Cette évolution permet de comprendre en quoi le débat né en Occident il y a plus de trois siècles autour de la liberté d’expression est en train de muter. L’affaire Durov en est l’un des tournants. Elle ne peut laisser indifférents les professionnels du monde des idées, à commencer par les gens du livre.

Le livre a longtemps fonctionné comme un enclos protecteur

En effet, la défense de la liberté d’expression reposait jusqu’à présent sur une distinction nette entre pensée et action, même s’il était évident que les idées pouvaient un jour déboucher sur un passage à l’acte. Toute l’histoire du livre en témoigne. Le livre, dans sa matérialité même, a longtemps fonctionné comme l’enclos protecteur des plus grandes audaces que nulle censure ne devait atteindre car il était important que le débat d’idées ait lieu avant que l’on puisse juger des actions elles-mêmes.

La donne change avec la numérisation de tous les modes d’expression. Ceux-ci deviennent performatifs, sans que l’on sache très bien où finit le débat d’opinions et où commence la transformation de la réalité. D’autant que l’action, relayée par une IA qui sera de plus en plus personnalisée (2), tend à se confondre avec la manipulation d’algorithmes omniprésents, même si elle agit aussi dans la réalité matérielle.
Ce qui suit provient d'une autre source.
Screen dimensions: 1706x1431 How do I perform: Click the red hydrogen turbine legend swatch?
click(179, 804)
La liberté d'expression progresse en changeant de forme

L’action humaine devient en quelque sorte une conversation sans fin. Dans cette pan-textualité numérique les « mauvaises pensées » en arrivent à être immédiatement condamnées tandis qu’inversement les actions répréhensibles, à condition d’être correctement encodées, passent sous les radars. La liberté d’expression risque ainsi d’apparaître de plus en plus comme une fiction ringarde pour philosophes face à la réalité des nouveaux rapports de force. Mais, a contrario, on peut aussi considérer qu’elle progresse en changeant de forme.

En effet, cette liberté est essentielle car constitutive de l’autonomie de l’individu, de son individualisme diront certains mauvais esprits. Or, le désir d’autonomie, même lorsqu’il se mêle de conformisme, reste, aujourd’hui plus que jamais, un moteur essentiel du progrès. Et reconnaissons que les réseaux sociaux y contribuent déjà au moins autant que les livres. Telegram, par exemple, permet à de nombreux opposants politiques de se fédérer et de mobiliser l’opinion avec autant d’efficacité que le J’accuse de Zola en son temps.
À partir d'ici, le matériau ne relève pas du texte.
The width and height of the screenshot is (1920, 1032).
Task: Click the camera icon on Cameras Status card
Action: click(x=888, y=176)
Le Digital Service Act porté par l’Europe est à manier avec prudence

C’est pourquoi le Digital Service Act porté par l’Europe est à manier avec prudence. Il n’est pas question qu’un contrôle a priori de la parole, même scandaleuse, interdise à chacun de faire valoir son point de vue et compromette le débat public. Aucun retour en arrière vers une répartition définitive des rôles entre les voix autorisées et les autres ne semble possible. La vérité, même relative, et les consensus autres que de façade passent nécessairement par la libre expression d’arguments contradictoires et parfois scabreux.

En écrivant Quand dire c’est faire Austin s’inscrivait encore dans la culture humaniste de la démocratie cognitive, c’est-à-dire d’un langage commun permettant à chacun de donner sa représentation de la réalité et d’en permettre la comparaison avec d’autres. Le langage restait de l’ordre de la représentation et non une façon d’agir directement sur les esprits. Sa performativité n'était qu’une exception un peu étrange réduite à quelques formules auto-réalisatrices comme « je vous déclare unis … ».
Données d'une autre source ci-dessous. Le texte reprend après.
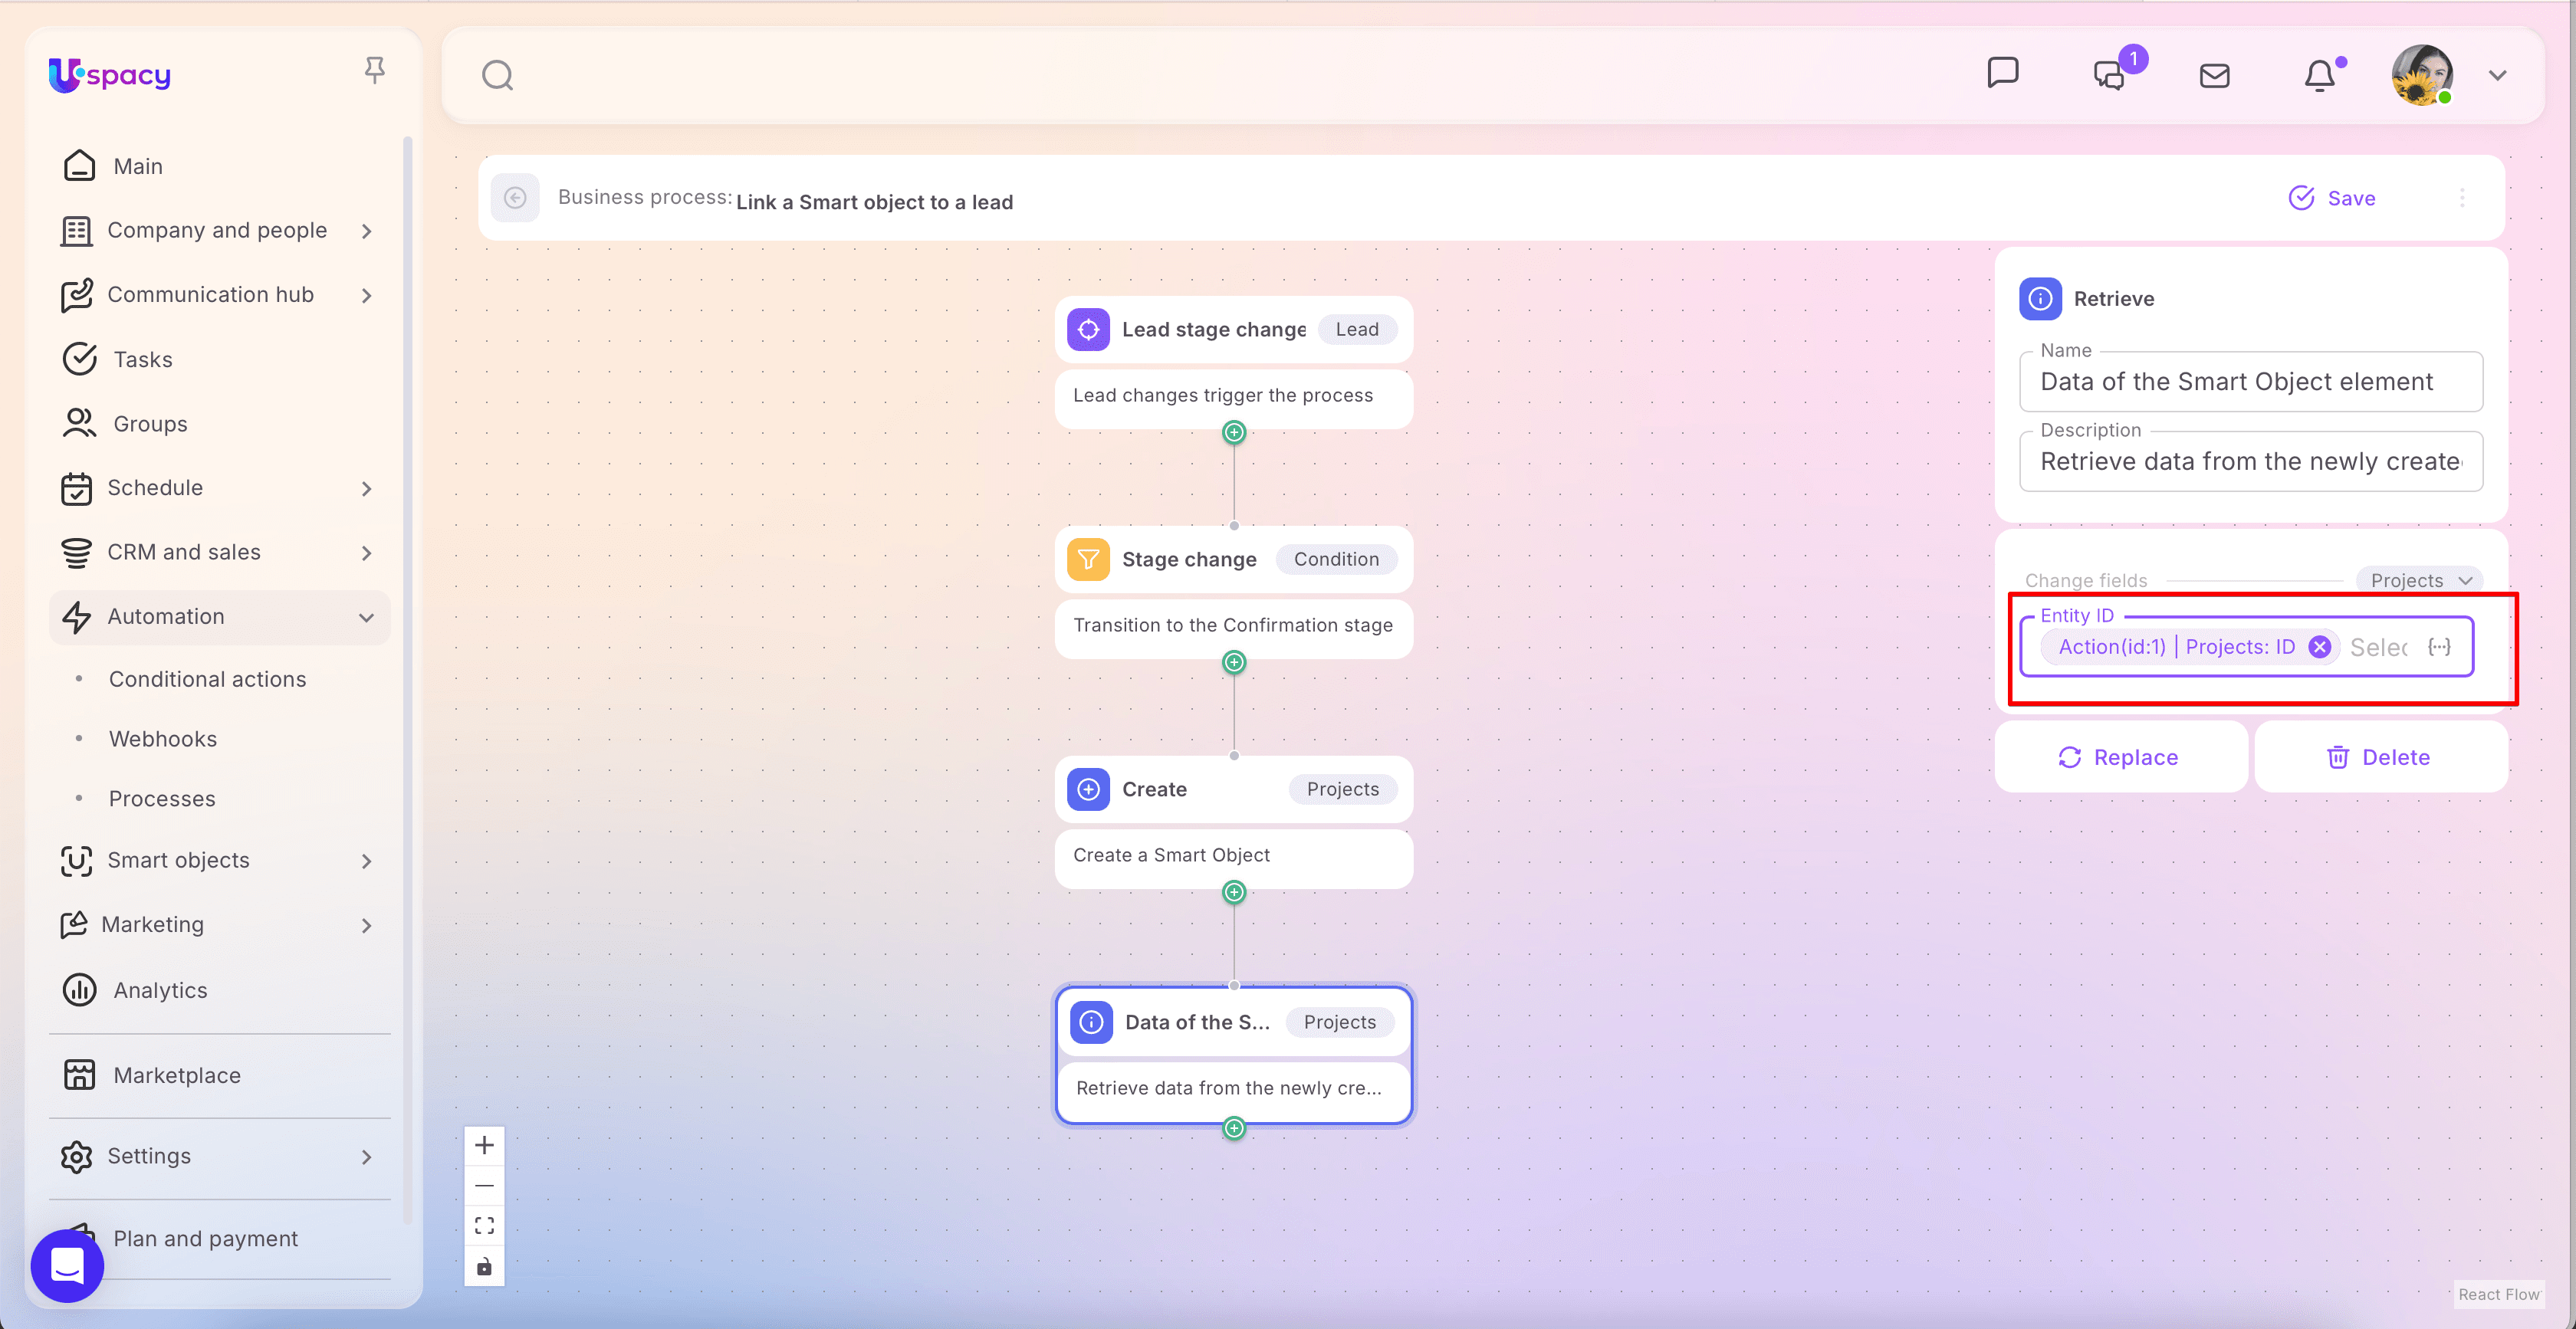Go to Conditional actions

(207, 679)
Mais, rapidement, les linguistes ont mis en lumière l’importance des actes de langage (3), préparant sans le vouloir le lit d’une pensée numérique foncièrement activiste. Sans compter des philosophes postmodernes comme Foucault dont le fameux « ça pense » dépossédait l’individu de son autonomie de pensée au profit d’une sorte de basse continue courant sous les « discours » et les langues tout en exaltant, paradoxalement et logiquement, les paroles singulières ou marginales.

Nouvel usage de la parole

Les influenceurs sont l’exemple limite de ce nouvel usage de la parole. Leur fonction n’est pas de représenter quoi que ce soit pour en faire la théorie et mettre celle-ci en discussion. Elle est de surfer sur les lignes de force de la basse continue ambiante et d’en tirer des motifs expressifs singuliers capables d’agir ponctuellement sur les esprits.

Il n’en s’agit pas moins d’une véritable liberté d’expression, très populaire, qui traduit sur le vif le grain le plus fin et le plus actuel des préoccupations du moment, créant ainsi une expérience partagée avec ceux qui le souhaitent. En ce sens, elle contribue à une véritable démocratie cognitive, loin du surplomb d’une autorité hiérarchique. Elle ne conduit pas cependant à structurer l’opinion publique, à la rendre en quelque sorte consciente d’elle-même.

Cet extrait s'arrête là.